Morphology of Nervous System

The cerebral cortex

The cerebral hemispheres consist of a convoluted cortex of gray matter (thickness around 3 mm, total surface area 1.2-2.6 m2) overlying the central medullary mass of white matter, which conveys fibers between different parts of the cortex and from other parts of central nervous system. The surface area of the cortex is increased by its convolutions, which are separated by fissures. The cerebral cortex consists of neurons, nerve fibers and neuroglia.

The cerebral cortex (neocortex) consists of six layers (in human the primitive arrangement into three layers persists only in the olfactory cortex and the cortical part of the limbic system in the temporal lobe). Most of the neurons in the cerebral cortex are arranged vertically and most abundant neurons are the efferent pyramidal cells (very large giant pyramidal cells found in the layer V of the regions of the motor cortex are called Betz cells).

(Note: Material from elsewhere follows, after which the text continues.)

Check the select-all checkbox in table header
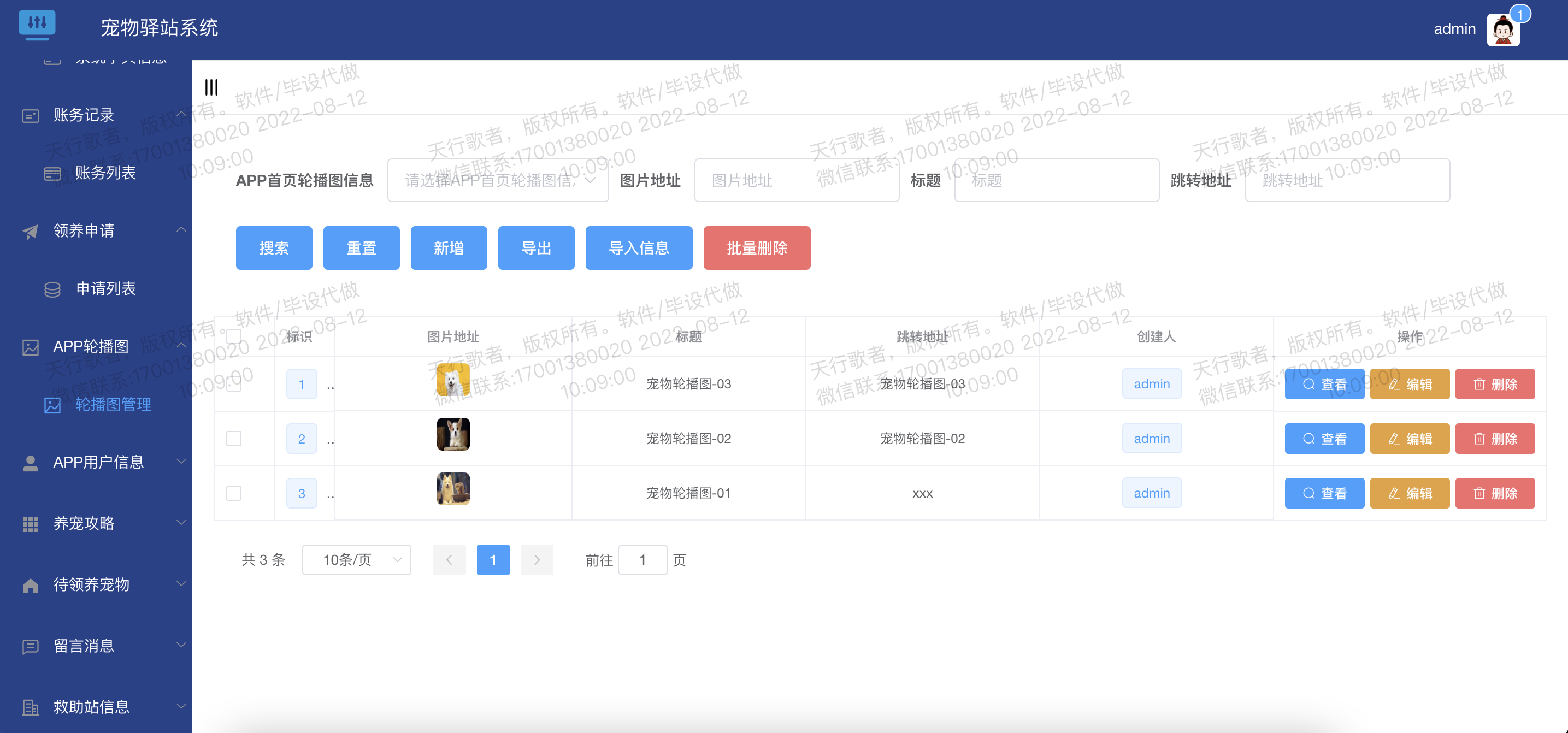This screenshot has height=733, width=1568. tap(234, 335)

The six layers of the cerebral cortex are:

  • I. Molecular layer (lamina molecularis) – consists only a few nerve cells
  • II. External granular layer (lamina granularis externa) – relatively thin layer consisting of numerous small, densely packed neurons
  • III. Pyramidal layer or external pyramidal layer (lamina pyramidalis externa) – is composed of medium-sized pyramidal nerve cells
  • IV. Inner granular layer (lamina granularis interna) – contains small, irregularily shaped nerve cells
  • V. Ganglionic or inner pyramidal layer (lamina pyramidalis interna) – includes large pyramidal cells
  • VI. Multiform layer (lamina multiformis) – small polymorphic and fusiform nerve cells



Nota bene! Six major layers are recognized in the cerebral cortex. These layers are differently developed in various regions of the cerebral cortex, e.g. pyramidal layers are more developed in the motor centres and granular layers in sensory centres of the cerebral cortex.